A questão da exploração do homem pelo homem, das grandes diferenças sociais, das grandes dívidas históricas, da colonização, da escravidão: era o momento em que se tomava consciência de tudo isso através dos livros, da ampla discussão no mundo estudantil, universitário; em que se passava a ter o hábito sistemático, quase imposto mesmo, obrigatório, de todos nós lermos as obras dos pensadores brasileiros de esquerda, o Caio Prado Júnior, o Florestan Fernandes, o Nelson Werneck Sodré.
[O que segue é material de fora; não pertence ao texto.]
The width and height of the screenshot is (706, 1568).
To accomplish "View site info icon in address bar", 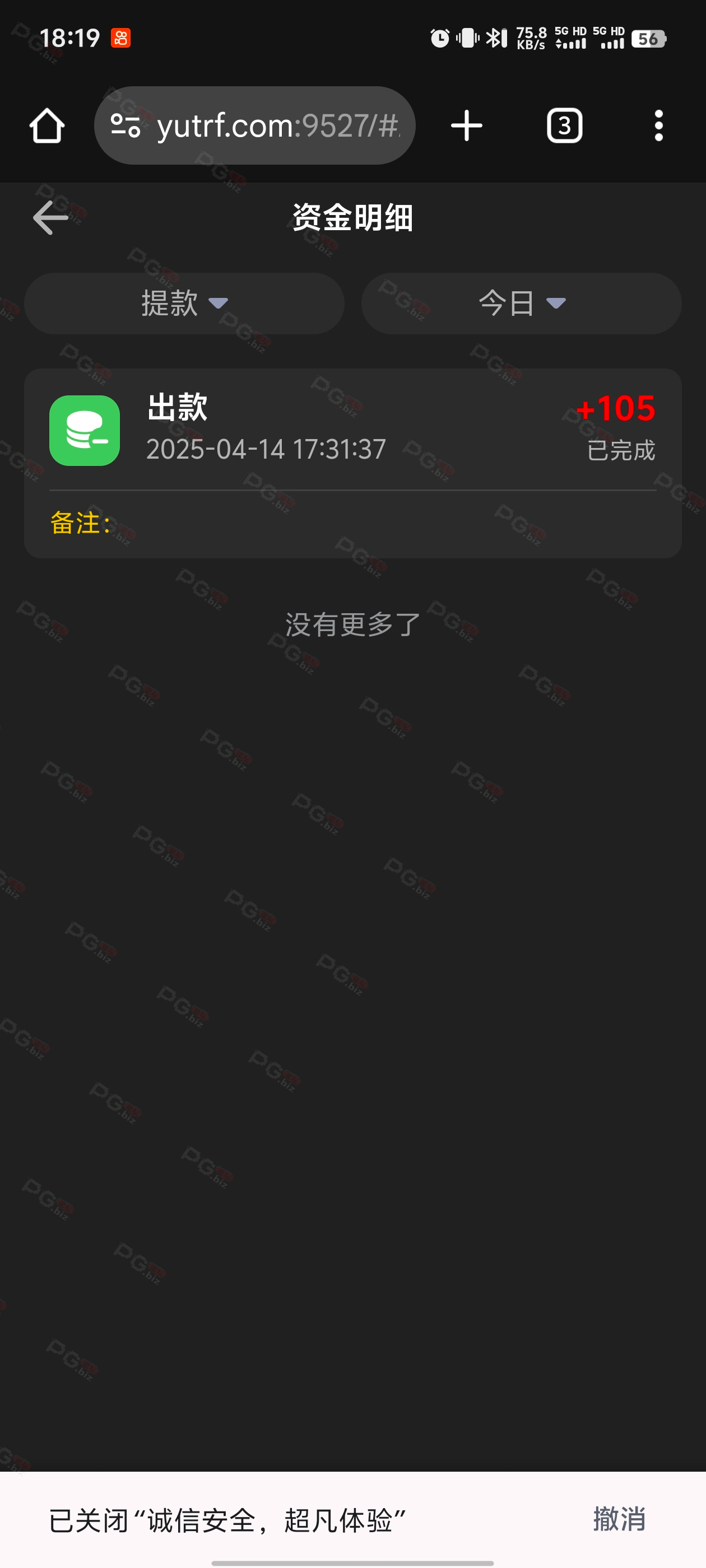I will tap(126, 126).
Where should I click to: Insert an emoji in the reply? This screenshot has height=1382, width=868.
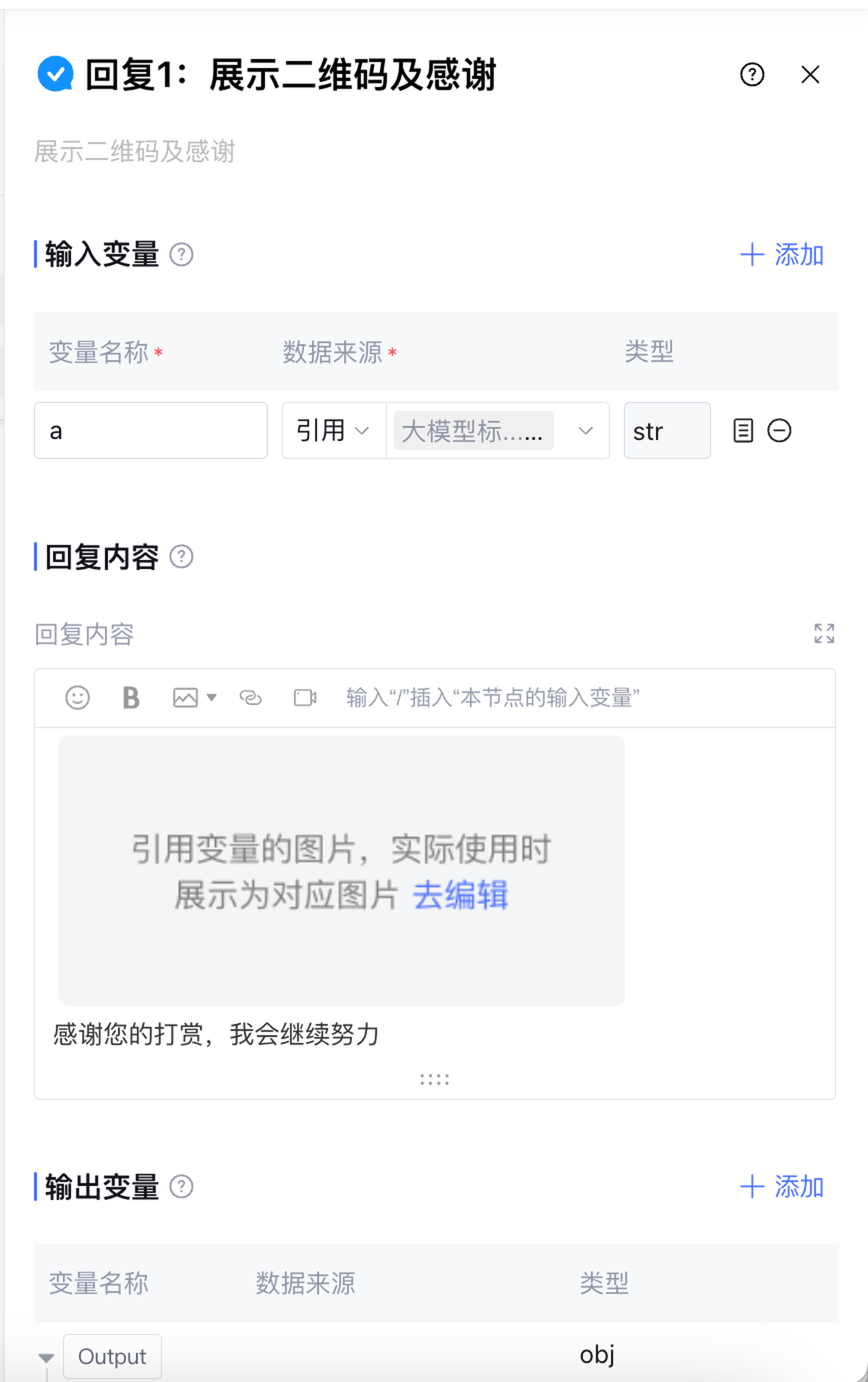tap(78, 698)
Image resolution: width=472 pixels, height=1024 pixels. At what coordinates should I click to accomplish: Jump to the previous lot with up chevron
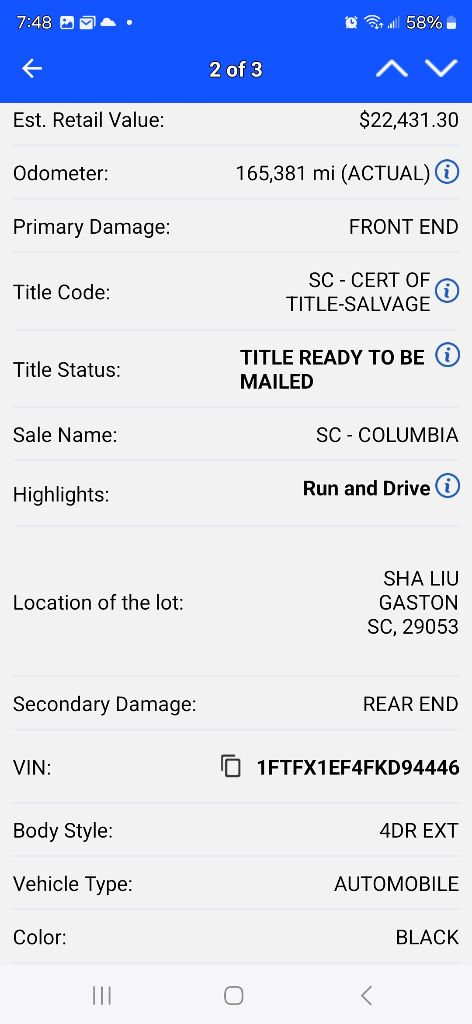click(x=392, y=69)
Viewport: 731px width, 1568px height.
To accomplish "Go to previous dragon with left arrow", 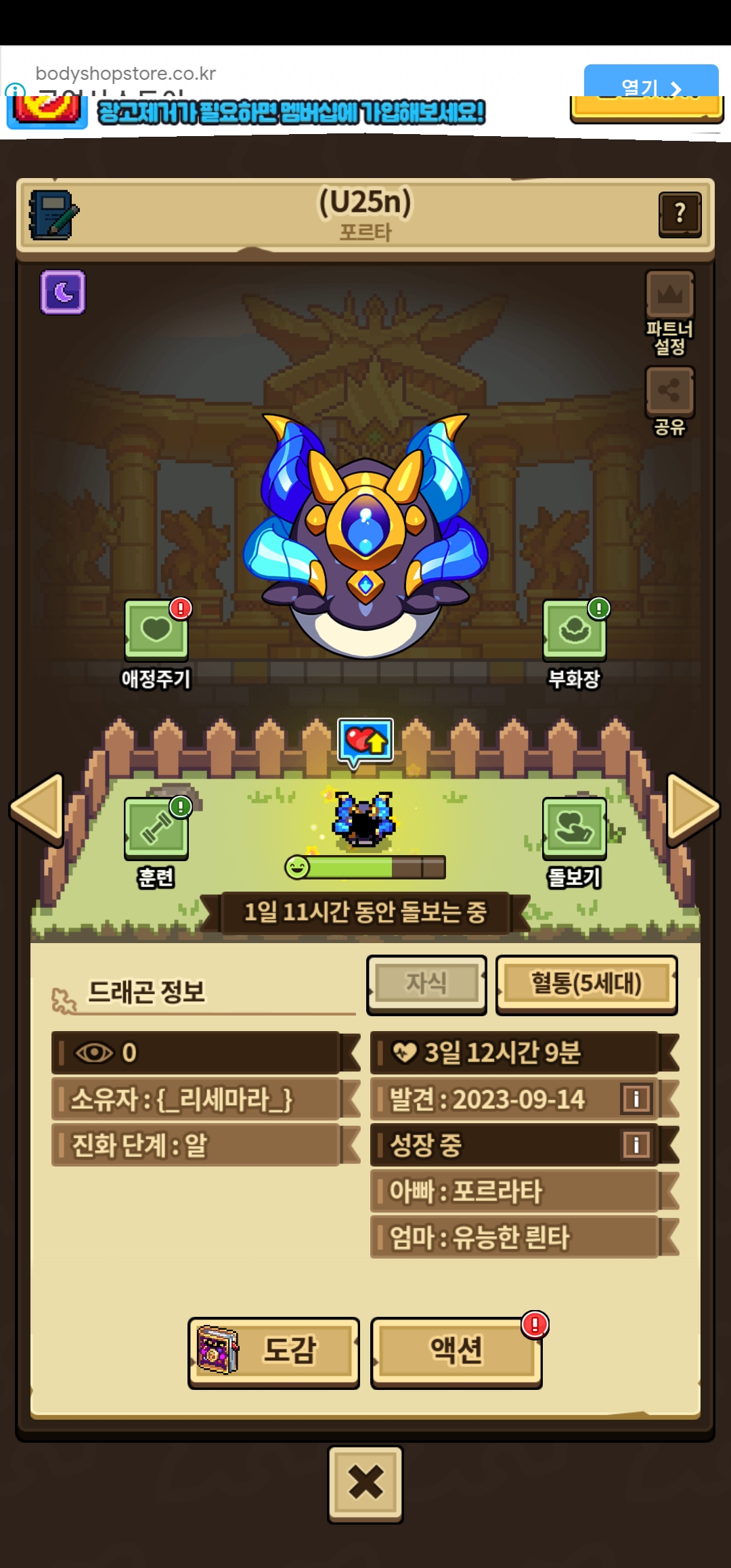I will coord(37,810).
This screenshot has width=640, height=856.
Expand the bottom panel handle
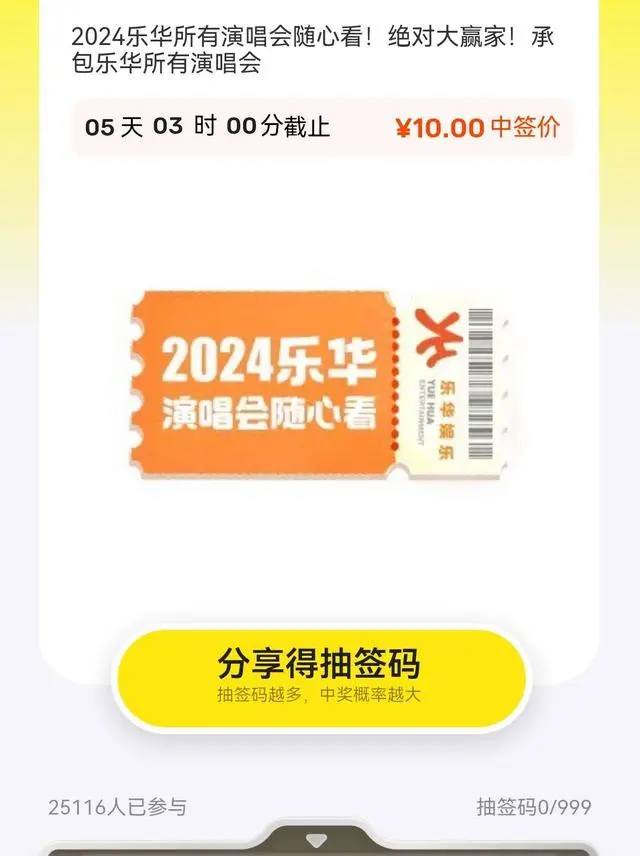(x=316, y=840)
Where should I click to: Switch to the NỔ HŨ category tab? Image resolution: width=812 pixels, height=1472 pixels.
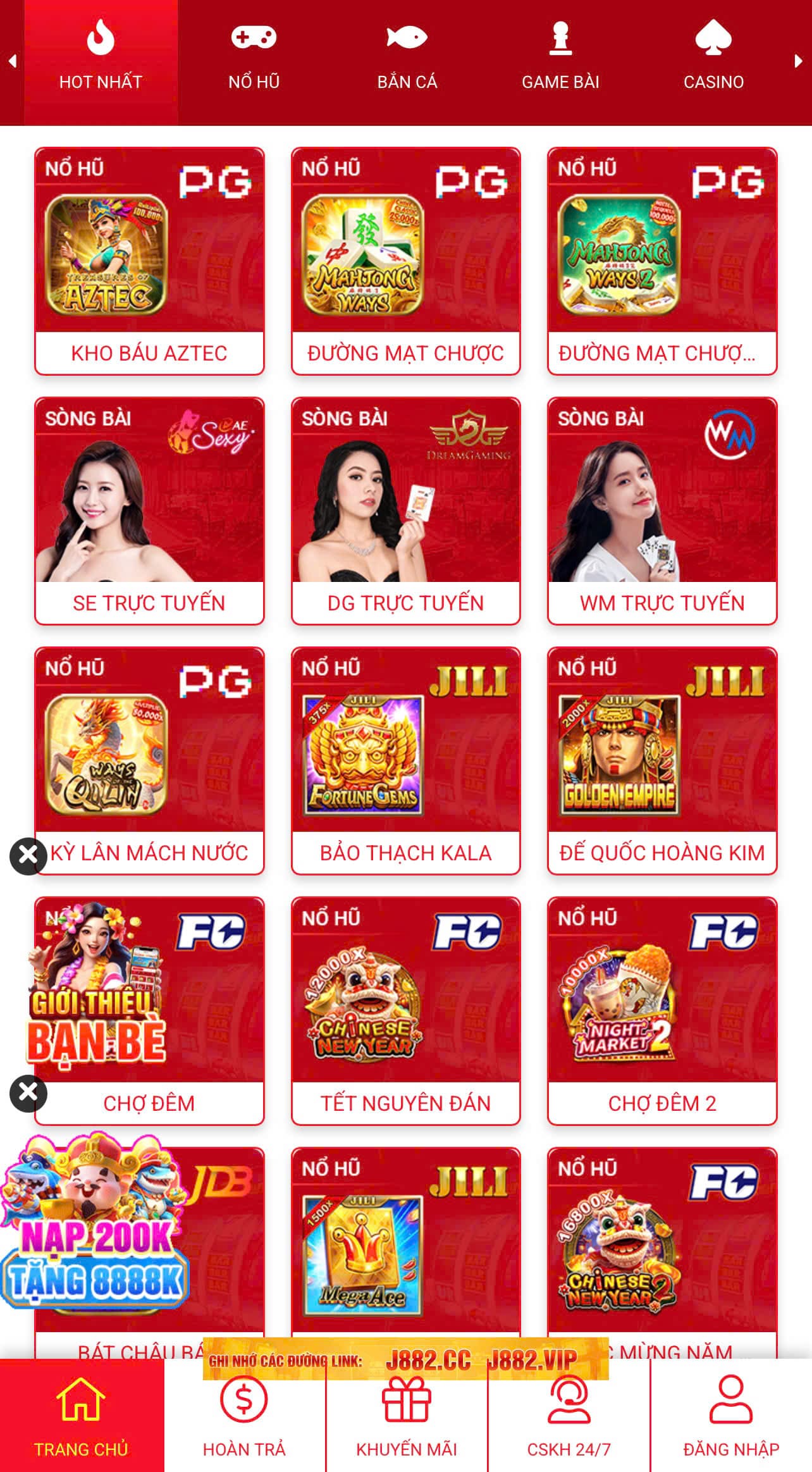point(254,57)
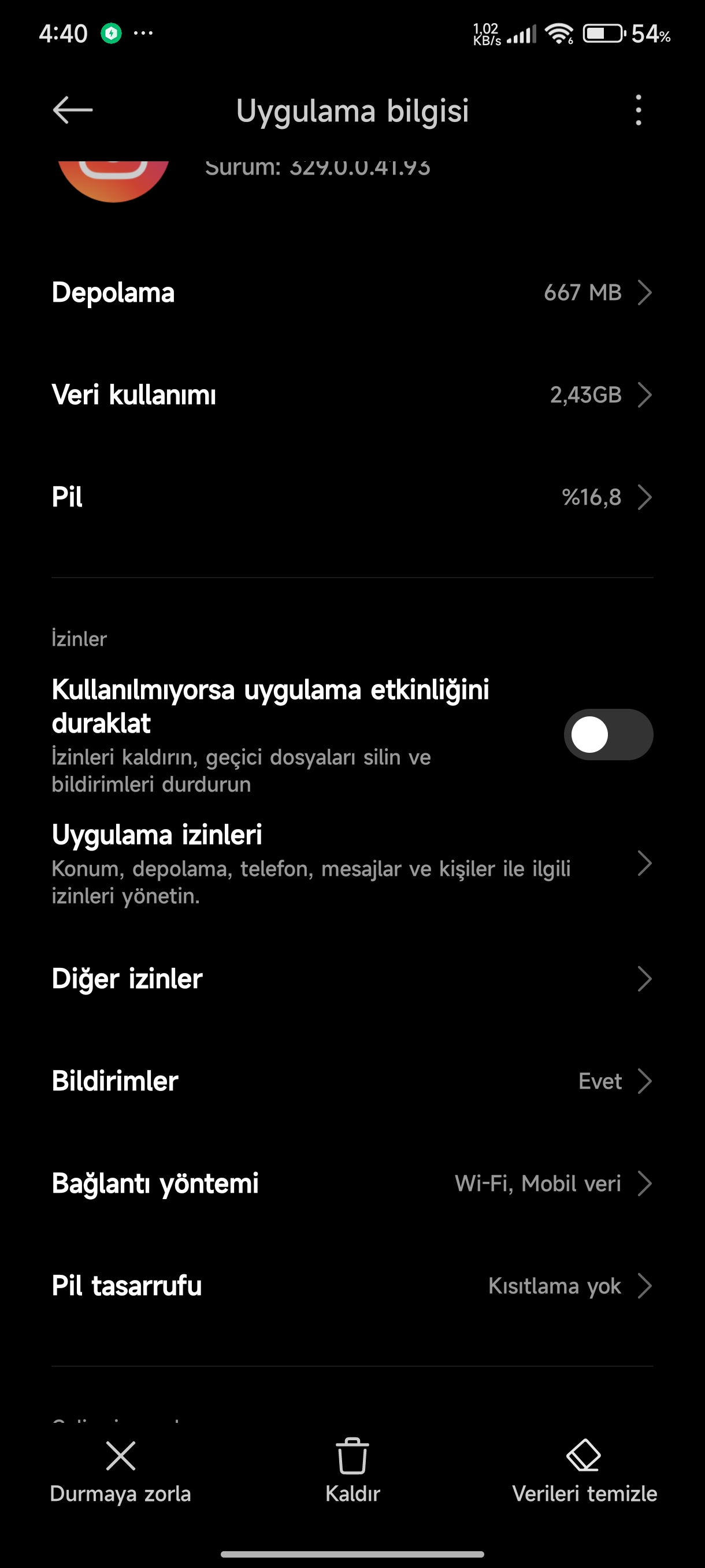Open Bildirimler notification settings
705x1568 pixels.
(x=352, y=1081)
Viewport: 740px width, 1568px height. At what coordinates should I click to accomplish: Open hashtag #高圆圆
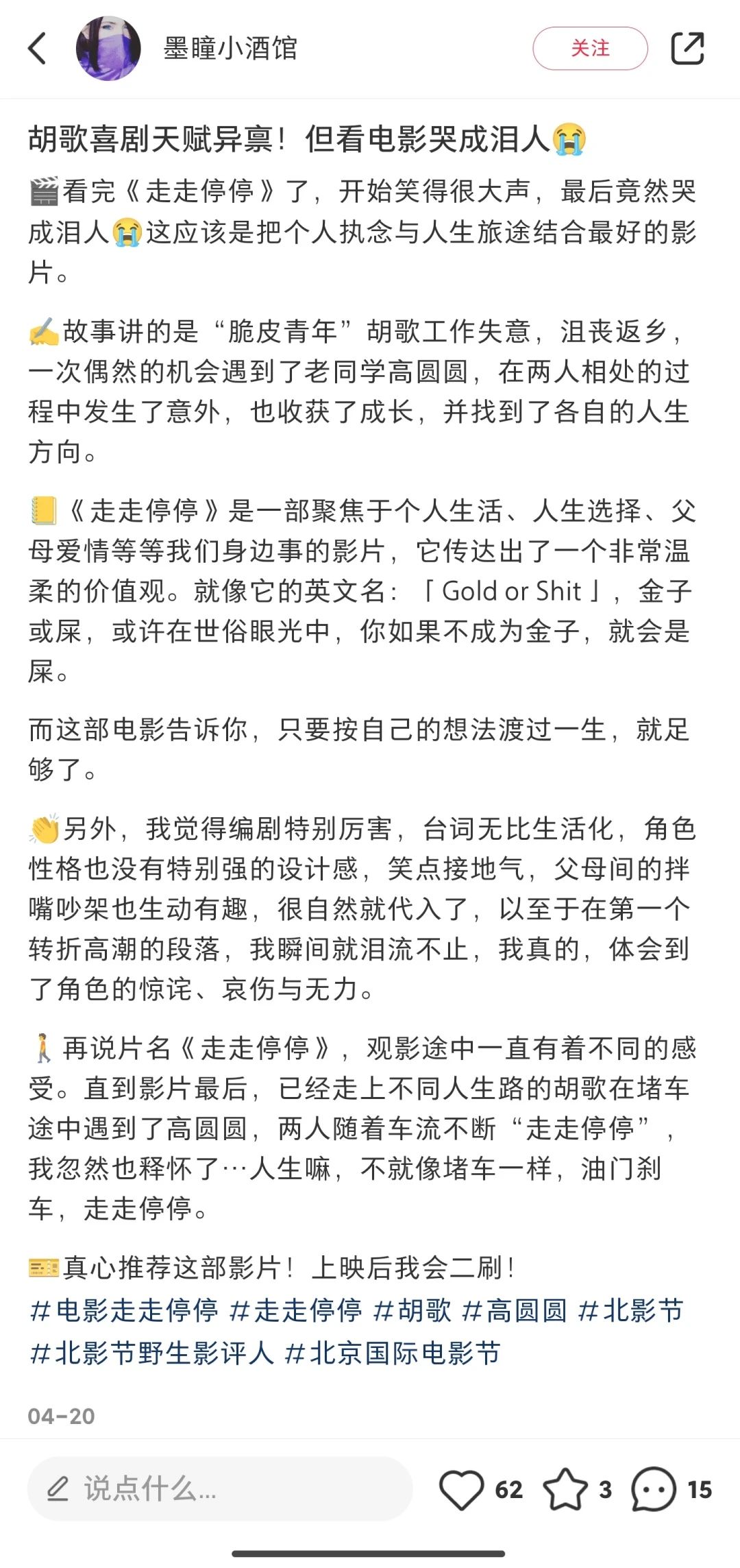(515, 1310)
A releitura do marxismo a partir da realidade brasileira e a situação pós-45, de ilegalidade, do Partido Comunista. Os intelectuais comunistas e o legado que eles deixaram retomado com intensidade pela nossa geração, com a fase pós-Juscelino, pós-desenvolvimentista-brasileira, e com a crítica ao modelo de neo-colonização americano, no momento em que o Brasil entra de novo no ciclo dos grandes empréstimos internacionais para financiamento do seu desenvolvimento. Os economistas liberais Otávio Gouveia de Bulhões e Roberto Campos. O confronto marxismo/liberalismo. E nós, os compositores, e os estudantes, com suas várias interpretações individuais desses grandes temas, dessas grandes discussões.
‘Procissão’ é uma música que relata isso e que, ao mesmo tempo, retoma, faz a re-apropriação, no sentido de resgate, do linguajar popular, da linguagem simples do homem sertanejo; ela é, toda, como se fosse um sertanejo falando; a narrativa, toda, feita através de um personagem próprio, típico, local, eu vindo disso, tendo vivido no sertão, e tendo o fato de que essa música nasceu de uma memória muito clara das procissões em Ituaçu.
Uma contribuição – Eu recebi uma pequena contribuição de um amigo, o Edy, na letra; ele sugeriu dois ou três dos versos da terceira estrofe. Edy é um cantor, compositor, também travesti, baiano, para quem eu vim a fazer, anos mais tarde, ‘Edith Cooper’. Ele chegou a escrever vários versos; eu aproveitei apenas um trechinho e o incluí na música.